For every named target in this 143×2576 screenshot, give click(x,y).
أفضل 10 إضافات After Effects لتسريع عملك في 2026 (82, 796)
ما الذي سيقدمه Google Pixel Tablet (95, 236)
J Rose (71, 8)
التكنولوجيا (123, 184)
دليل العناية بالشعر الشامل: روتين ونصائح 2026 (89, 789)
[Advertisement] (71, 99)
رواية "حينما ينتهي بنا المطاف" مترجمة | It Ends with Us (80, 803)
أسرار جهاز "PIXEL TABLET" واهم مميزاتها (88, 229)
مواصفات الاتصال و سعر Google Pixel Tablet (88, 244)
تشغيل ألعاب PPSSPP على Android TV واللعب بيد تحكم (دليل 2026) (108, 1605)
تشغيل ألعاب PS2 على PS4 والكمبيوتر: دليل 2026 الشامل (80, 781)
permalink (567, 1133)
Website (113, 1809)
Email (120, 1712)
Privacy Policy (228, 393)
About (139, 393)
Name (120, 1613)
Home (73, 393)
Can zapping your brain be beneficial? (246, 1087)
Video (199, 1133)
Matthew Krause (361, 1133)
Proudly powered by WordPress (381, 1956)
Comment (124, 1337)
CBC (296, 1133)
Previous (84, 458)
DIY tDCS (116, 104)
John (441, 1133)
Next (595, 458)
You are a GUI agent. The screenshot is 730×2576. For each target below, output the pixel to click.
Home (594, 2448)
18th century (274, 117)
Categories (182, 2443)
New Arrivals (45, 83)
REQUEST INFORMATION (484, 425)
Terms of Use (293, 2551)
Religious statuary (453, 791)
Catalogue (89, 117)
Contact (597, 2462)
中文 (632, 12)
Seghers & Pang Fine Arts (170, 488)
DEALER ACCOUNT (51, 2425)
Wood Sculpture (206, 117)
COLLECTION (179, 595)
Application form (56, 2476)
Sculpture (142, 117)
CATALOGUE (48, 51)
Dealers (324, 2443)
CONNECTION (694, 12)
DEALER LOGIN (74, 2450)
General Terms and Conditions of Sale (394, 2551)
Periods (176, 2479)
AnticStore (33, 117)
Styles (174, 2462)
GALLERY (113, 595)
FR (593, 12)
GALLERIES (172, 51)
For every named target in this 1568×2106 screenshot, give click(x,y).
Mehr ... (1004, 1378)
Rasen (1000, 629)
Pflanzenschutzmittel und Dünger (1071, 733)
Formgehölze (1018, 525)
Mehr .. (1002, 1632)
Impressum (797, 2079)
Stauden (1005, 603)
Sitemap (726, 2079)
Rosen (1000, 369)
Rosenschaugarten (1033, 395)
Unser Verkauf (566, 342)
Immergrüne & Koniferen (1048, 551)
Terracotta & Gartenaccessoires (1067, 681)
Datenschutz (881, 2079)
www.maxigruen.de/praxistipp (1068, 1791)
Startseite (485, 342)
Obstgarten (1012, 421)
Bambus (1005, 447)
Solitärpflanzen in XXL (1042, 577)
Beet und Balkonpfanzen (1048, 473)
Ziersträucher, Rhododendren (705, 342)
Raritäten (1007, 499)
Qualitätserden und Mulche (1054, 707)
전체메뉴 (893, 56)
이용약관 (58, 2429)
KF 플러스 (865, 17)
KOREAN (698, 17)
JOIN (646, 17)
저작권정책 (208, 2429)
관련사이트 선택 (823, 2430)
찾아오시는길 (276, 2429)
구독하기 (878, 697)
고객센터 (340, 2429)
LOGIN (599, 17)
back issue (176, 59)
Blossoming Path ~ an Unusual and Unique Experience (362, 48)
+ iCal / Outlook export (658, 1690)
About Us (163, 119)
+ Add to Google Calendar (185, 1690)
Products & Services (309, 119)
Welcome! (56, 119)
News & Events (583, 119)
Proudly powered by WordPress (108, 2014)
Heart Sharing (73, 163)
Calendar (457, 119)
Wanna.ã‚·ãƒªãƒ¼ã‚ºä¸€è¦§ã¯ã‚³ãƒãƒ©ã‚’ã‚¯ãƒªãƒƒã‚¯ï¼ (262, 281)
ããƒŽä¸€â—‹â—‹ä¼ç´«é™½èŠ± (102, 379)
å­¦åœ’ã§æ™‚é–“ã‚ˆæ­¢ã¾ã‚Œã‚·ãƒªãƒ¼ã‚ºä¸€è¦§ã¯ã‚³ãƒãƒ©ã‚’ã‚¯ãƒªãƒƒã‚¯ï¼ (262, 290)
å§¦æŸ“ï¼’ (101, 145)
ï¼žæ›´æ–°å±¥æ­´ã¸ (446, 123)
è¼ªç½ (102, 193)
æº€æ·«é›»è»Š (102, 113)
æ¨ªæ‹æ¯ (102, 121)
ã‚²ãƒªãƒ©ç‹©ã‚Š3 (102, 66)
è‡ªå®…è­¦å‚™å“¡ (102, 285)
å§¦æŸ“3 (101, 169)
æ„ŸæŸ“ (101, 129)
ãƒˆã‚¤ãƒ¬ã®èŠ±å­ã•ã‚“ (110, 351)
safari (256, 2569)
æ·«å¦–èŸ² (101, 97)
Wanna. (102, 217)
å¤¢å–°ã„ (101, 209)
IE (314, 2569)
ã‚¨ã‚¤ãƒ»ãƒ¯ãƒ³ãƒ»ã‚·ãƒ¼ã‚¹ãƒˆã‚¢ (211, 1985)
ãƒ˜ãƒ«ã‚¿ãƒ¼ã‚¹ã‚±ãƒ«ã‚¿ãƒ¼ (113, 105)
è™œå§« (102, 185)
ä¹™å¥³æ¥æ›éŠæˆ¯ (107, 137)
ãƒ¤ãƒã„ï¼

========================================================================

▸ WORK INSTRUCTIONS
Copy the entries above word for word, from the line with "Styles (174, 2462)" to the line with "Datenschutz (881, 2079)", including both of those lines.

▸ PROBLEM SOLUTION
Styles (174, 2462)
GALLERY (113, 595)
FR (593, 12)
GALLERIES (172, 51)
For every named target in this 1568×2106 screenshot, give click(x,y).
Mehr ... (1004, 1378)
Rasen (1000, 629)
Pflanzenschutzmittel und Dünger (1071, 733)
Formgehölze (1018, 525)
Mehr .. (1002, 1632)
Impressum (797, 2079)
Stauden (1005, 603)
Sitemap (726, 2079)
Rosen (1000, 369)
Rosenschaugarten (1033, 395)
Unser Verkauf (566, 342)
Immergrüne & Koniferen (1048, 551)
Terracotta & Gartenaccessoires (1067, 681)
Datenschutz (881, 2079)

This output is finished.